The (propositional, modal) μ-calculus originates with Dana Scott and Jaco de Bakker, and was further developed by Dexter Kozen into the version most used nowadays. It is used to describe properties of labelled transition systems and for verifying these properties. Many temporal logics can be encoded in the μ-calculus, including CTL* and its widely used fragments—linear temporal logic and computational tree logic.

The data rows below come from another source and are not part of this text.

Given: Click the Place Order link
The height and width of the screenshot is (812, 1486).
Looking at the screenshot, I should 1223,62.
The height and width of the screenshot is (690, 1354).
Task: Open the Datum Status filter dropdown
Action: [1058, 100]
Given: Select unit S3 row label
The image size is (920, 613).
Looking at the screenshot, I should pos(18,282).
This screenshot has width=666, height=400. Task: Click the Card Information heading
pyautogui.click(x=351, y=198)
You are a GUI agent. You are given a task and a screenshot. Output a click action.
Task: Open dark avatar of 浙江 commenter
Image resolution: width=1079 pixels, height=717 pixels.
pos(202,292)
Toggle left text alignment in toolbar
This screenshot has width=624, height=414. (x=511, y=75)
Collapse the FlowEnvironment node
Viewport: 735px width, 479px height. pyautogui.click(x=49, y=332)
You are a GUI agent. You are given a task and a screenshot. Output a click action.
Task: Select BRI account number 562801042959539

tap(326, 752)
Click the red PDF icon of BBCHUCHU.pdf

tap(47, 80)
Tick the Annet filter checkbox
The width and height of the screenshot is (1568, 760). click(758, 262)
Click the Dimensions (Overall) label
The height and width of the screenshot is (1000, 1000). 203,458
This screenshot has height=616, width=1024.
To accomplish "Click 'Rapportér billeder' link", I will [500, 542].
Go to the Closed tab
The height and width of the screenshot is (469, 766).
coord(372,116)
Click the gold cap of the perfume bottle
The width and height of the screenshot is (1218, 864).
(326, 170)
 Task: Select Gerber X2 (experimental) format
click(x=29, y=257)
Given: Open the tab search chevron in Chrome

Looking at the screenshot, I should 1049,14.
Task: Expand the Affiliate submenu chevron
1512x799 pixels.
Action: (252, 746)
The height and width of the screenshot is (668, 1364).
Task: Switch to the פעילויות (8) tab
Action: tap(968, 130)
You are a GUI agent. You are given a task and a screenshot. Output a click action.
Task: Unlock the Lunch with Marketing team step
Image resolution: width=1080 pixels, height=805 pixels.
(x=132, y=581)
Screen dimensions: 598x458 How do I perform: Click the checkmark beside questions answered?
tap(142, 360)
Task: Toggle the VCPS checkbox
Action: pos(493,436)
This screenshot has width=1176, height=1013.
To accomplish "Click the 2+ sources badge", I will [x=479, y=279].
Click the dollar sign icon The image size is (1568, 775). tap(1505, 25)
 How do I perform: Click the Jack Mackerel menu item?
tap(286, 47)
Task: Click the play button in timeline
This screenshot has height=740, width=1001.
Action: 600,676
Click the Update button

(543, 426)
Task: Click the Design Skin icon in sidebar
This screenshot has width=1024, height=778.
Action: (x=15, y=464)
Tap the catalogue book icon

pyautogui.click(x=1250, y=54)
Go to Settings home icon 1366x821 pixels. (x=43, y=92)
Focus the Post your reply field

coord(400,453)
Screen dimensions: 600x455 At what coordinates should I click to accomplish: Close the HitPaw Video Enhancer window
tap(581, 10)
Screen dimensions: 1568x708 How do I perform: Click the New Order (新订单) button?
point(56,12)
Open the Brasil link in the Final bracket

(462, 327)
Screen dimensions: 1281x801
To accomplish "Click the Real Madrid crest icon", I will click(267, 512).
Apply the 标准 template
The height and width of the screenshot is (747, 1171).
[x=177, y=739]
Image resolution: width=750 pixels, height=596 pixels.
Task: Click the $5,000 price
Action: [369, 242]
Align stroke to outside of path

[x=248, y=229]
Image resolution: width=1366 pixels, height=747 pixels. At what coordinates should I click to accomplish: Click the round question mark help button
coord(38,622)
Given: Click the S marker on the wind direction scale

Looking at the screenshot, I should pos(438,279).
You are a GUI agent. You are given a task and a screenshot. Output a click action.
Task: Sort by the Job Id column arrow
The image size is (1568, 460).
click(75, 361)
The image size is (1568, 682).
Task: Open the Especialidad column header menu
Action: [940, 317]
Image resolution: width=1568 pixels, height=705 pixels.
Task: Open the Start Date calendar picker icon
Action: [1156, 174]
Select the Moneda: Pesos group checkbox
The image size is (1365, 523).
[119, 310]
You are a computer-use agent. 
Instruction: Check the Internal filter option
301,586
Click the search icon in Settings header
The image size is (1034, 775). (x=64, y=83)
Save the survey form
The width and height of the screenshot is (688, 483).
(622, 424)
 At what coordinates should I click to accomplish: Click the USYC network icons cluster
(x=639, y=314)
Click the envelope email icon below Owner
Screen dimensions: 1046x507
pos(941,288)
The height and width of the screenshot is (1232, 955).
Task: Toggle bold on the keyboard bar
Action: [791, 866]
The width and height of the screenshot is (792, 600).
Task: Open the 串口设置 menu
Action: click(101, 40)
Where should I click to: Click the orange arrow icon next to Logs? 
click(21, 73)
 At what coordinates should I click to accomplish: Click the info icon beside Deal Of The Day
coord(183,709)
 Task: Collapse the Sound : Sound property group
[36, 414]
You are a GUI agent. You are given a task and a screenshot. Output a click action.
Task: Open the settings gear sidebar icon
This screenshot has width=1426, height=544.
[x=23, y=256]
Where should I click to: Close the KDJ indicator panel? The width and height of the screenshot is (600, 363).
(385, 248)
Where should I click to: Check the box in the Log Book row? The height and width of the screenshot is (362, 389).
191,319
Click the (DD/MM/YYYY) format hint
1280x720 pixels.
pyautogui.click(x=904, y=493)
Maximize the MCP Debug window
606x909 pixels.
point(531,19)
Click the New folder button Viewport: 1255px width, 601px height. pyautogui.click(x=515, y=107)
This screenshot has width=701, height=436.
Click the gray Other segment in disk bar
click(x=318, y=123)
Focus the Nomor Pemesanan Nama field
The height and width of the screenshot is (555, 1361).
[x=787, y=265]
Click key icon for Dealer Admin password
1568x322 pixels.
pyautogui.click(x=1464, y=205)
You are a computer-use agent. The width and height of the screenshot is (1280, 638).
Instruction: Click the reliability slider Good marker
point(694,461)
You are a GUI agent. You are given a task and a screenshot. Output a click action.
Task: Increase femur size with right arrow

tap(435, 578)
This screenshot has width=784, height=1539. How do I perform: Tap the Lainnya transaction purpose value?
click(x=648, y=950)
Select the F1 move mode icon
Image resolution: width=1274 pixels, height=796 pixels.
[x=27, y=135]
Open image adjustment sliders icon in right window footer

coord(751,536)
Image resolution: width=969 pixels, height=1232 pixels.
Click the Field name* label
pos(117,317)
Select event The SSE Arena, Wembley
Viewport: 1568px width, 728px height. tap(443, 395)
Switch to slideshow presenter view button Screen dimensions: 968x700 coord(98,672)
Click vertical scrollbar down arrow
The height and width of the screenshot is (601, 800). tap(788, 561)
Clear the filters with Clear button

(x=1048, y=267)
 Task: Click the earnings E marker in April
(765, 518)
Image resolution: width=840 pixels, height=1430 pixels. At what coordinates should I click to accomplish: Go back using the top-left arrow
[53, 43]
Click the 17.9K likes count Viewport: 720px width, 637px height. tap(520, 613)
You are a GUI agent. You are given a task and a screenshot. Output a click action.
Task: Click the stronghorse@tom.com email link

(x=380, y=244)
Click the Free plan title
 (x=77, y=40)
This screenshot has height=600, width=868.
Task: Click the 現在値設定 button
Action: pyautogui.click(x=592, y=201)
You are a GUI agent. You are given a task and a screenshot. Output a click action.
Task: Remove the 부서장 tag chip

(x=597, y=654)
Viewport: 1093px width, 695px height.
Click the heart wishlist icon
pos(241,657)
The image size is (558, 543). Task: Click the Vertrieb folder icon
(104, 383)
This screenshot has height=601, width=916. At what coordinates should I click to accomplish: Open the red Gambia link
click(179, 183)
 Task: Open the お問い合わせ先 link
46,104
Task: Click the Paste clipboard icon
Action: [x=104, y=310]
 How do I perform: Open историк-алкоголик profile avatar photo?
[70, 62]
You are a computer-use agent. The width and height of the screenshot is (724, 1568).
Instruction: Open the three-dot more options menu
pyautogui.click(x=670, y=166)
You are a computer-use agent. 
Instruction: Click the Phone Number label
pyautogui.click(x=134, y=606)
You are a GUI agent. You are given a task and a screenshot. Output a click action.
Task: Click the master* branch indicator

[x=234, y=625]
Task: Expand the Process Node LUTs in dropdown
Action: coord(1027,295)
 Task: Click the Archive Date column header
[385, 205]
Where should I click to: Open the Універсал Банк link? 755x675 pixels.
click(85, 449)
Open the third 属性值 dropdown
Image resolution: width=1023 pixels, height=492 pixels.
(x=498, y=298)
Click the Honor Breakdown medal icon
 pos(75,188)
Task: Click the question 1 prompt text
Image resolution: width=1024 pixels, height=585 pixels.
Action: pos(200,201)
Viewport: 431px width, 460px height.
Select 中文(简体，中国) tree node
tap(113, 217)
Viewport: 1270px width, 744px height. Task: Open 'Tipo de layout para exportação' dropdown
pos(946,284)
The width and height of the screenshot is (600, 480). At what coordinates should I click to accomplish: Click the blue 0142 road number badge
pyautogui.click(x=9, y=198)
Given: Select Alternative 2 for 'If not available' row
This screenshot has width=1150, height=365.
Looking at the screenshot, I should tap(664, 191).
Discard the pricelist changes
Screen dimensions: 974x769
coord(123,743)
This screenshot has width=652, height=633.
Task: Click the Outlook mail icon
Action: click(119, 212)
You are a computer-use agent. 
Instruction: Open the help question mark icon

An algebraic view is to see it as an algebra of monotonic functions over a complete lattice, with operators consisting of functional composition plus the least and greatest fixed point operators; from this viewpoint, the modal μ-calculus is over the lattice of a power set algebra. The game semantics of μ-calculus is related to two-player games with perfect information, particularly infinite parity games.

== Syntax ==
Let P (propositions) and A (actions) be two finite sets of symbols, and let Var be a countably infinite set of variables. The set of formulas of (propositional, modal) μ-calculus is defined as follows:
- each proposition and each variable is a formula;
- if $\phi$ and $\psi$ are formulas, then $\phi \wedge \psi$ is a formula;
- if $\phi$ is a formula, then $\neg \phi$ is a formula;
- if $\phi$ is a formula and $a$ is an action, then $[a] \phi$ is a formula; (pronounced either: $a$ box $\phi$ or after $a$ necessarily $\phi$)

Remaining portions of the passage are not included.